Photo by K15 Photos on Unsplash

So, there I was in September 2019, having left my job, broken up with my boyfriend, ended my apartment lease, moved all the things I own into my parents’ attic, and given up the goal shooter position in my netball team. I had totally abandoned my former life, without being too dramatic about it, and was heading to Africa for the adventure of a lifetime.

I had been so nervous in the months up to quitting, but on my way to the airport I felt nothing but excitement and elation. I played George Michael’s Freedom over and over again on the tube to Heathrow to remind me of the day I handed in my resignation and that song came on at lunch, the sheer euphoria of that moment. I was free! I felt wild and liberated and alive. I had no responsibilities and no ties. I would never be this young and free again.

But I was feeling realistic about the whole thing. I was 28 years old. I had travelled before, lived abroad, had two different careers and succeeded in both of them. I was not a young person starting out in life. I was not going soul-searching, or to “find myself” or “discover who I am.” I knew who I was. I had finished growing and changing. I was already the person I was meant to be, and the person I was going to be for the rest of my life. I was old now and set in my ways. I was at the end of my evolution. I would have a few months living it up, and then I would go back and get another office job in London.

Or so I thought.

***

From the minute I stepped through the door at Lifted Strong, I felt the power. The atmosphere was infectious and inescapable – a place of hope and joy and love that reached into your heart, grabbed hold, and didn’t let go.

About a dozen women of various ages were sitting chatting and chopping vegetables in a sparsely furnished room, painted bright purple. There was a whiteboard on one wall, a few photos tacked onto the far one, some desks and chairs arranged in a horseshoe shape. On the other side of the room was a shelf stacked with tubs and tubs of brightly coloured beads, strings, metal clasps, some notebooks and pencils.

Light streamed in through the two big windows and the open door. You could see the leaves of the banana trees that surrounded the small rectangular brick building, and you could hear the chickens clucking in the coop in the front yard. It was absolutely beautiful.

“Hello! I’m Nissi!” said a very tall lady in a vibrant patterned blue dress and headwrap, and she gave me a hug so powerful it just about lifted me off my feet.

● ● ● ● ● ● ●

*Directions*.
A – Can you rewrite the Africa travel piece, everything from "Or so I thought." down to "notebooks and pencils.", swapping "whiteboard" for "chalkboard"?
B – Could you carry the Africa travel piece further, picking up right after its final sentence?

*Data section*.
● ● ● ● ● ● ●

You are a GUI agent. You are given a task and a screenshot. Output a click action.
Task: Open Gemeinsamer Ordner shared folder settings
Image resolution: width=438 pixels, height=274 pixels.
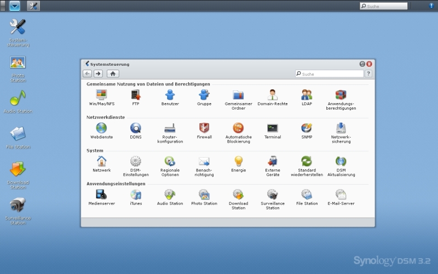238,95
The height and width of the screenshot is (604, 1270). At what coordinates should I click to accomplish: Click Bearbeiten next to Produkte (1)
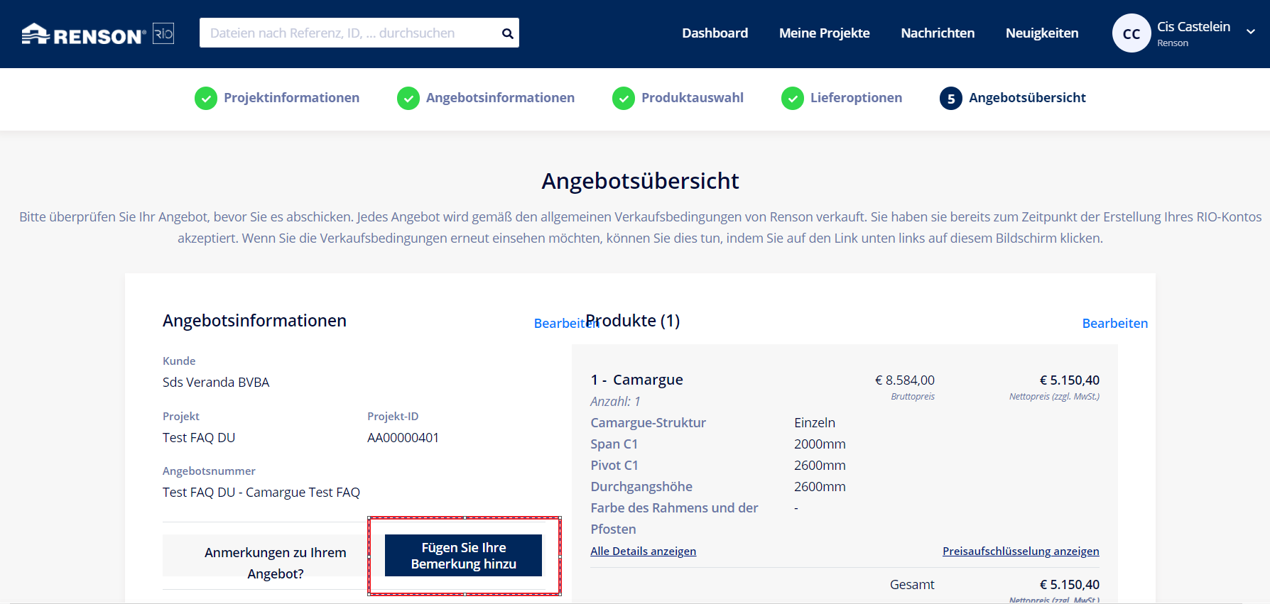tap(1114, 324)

● ● ● ● ● ● ●

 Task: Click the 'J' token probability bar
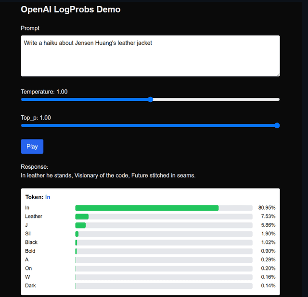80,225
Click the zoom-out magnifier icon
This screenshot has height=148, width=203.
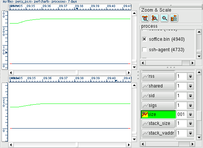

● ● ● ● ● ● ●

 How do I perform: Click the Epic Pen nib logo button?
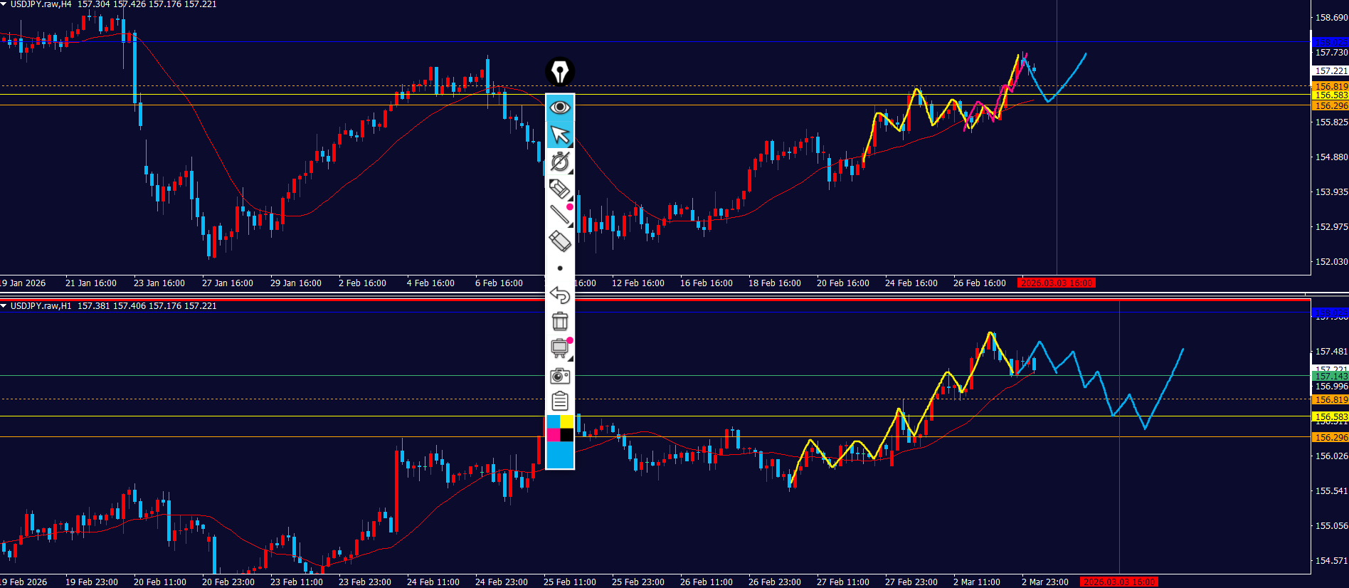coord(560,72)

● ● ● ● ● ● ●

*Results for the exercise*.
A –
Or so I thought.

***

From the minute I stepped through the door at Lifted Strong, I felt the power. The atmosphere was infectious and inescapable – a place of hope and joy and love that reached into your heart, grabbed hold, and didn’t let go.

About a dozen women of various ages were sitting chatting and chopping vegetables in a sparsely furnished room, painted bright purple. There was a chalkboard on one wall, a few photos tacked onto the far one, some desks and chairs arranged in a horseshoe shape. On the other side of the room was a shelf stacked with tubs and tubs of brightly coloured beads, strings, metal clasps, some notebooks and pencils.

B –
“I’m Jenifer,” I squeaked out, nervous and feeling out of place.

“Karibuni! Karibuni sana! That’s Kiswahili for welcome!” She laughed, a huge, contagious laugh that instantly made me feel at home, and then she put her arm around my shoulders and steered me around the room, introducing all the Mamas.

***

When I had signed up to teach English at Lifted Strong, a local Tanzanian NGO that helped women with HIV, I suppose I was looking for a good time. I was hoping for an interesting experience, an enjoyable trip, a way to do something useful during my unemployment and perhaps reclaim a little bit of my soul that had been slowly starting to wither in the corporate world.

I liked that I didn’t have to start until 11 AM. I was happy that I could finish just after lunch and have most of the afternoon free. I was keen on the idea that it was a place for women to hang out with women and help each other. Girls just wanna have fun, after all. Little did I know what I was in for.

I worked harder than I’ve ever worked in my life. I worked morning, afternoon, and night. And worse, nobody asked me to do it! Even worse than that, I cared about it deeply! My whole life I had actively and explicitly tried to leave work at the door and have as little emotional investment as possible. But Lifted Strong made me care. I used every skill I possessed and developed the ones that I didn’t. I became a leader, an organiser, a mentor to new arrivals, a mother figure in the volunteer house. I even went on social media for a few weeks, to my horror.

As a young child I was timid, quiet and afraid to speak. I never talked in class, and was even embarrassed to speak in front of a large group of friends, or on holidays when extended family came to visit. At Lifted Strong, I stood in front of a room of women and taught English! In a monthly meeting for local volunteers, I stood up and made a presentation!

Money was up for grabs and I made a bid for it to be used in the Mama Kuku programme, which aimed to give each Mama a coop and some chickens. To my immense surprise, I was awarded the cash. Other volunteers even came to me afterwards and offered money they had raised separately from their people back home.

Even more surprisingly, my connection with the Lifted Strong Mamas made me the sort of mother of the volunteer house. I organised beading workshops put on by the creative Mamas and cooking classes given by the culinary Mamas, went around the volunteer houses persuading people to sign up, and then twice a week gathered my little troop of students and led them to the Lifted Strong house.

I also arranged the clothing that volunteers wanted hand-made by the seamstress Mamas, and escorted people to the markets to buy fabric. Somehow this extended to me welcoming new arrivals, answering their questions, helping them use the daladala (minibus), showing them around town… Only two weeks had been enough to overcome my lifelong aversion to leadership.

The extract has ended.